**Data excerpts:**

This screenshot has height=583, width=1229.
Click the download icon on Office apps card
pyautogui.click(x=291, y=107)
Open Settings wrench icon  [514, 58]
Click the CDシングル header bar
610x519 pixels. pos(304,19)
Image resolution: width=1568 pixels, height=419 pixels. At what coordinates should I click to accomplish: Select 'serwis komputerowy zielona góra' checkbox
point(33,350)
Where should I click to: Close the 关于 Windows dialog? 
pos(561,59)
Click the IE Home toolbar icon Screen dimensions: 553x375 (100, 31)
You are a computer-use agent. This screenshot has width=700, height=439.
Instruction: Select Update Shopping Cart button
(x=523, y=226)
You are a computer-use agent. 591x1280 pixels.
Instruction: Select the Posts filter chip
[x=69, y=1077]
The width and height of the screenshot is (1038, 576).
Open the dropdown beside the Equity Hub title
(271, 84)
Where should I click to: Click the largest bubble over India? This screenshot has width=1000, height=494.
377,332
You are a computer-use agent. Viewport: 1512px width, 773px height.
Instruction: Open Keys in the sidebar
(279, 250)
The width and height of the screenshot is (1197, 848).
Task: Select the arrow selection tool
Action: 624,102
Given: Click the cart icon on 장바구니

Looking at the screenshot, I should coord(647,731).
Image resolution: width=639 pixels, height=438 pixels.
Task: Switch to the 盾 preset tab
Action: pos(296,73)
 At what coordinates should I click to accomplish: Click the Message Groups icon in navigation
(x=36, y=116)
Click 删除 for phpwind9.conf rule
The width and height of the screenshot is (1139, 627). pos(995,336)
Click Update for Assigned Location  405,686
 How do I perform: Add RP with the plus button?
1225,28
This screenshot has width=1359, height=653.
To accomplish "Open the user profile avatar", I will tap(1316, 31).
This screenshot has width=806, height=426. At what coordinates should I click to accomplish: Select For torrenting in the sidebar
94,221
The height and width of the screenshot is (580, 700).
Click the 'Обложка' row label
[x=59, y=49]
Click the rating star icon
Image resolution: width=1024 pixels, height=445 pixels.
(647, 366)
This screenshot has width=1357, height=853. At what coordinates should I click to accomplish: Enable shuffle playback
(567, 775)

**WORK ITEM:**
Search the entries for the string "agent" and return each line where it turns up.

**TASK ANSWER:**
You are a computer-use agent. This screenshot has width=700, height=439.
You are a computer-use agent. 591x1280 pixels.
You are a computer-use agent. Viewport: 1512px width, 773px height.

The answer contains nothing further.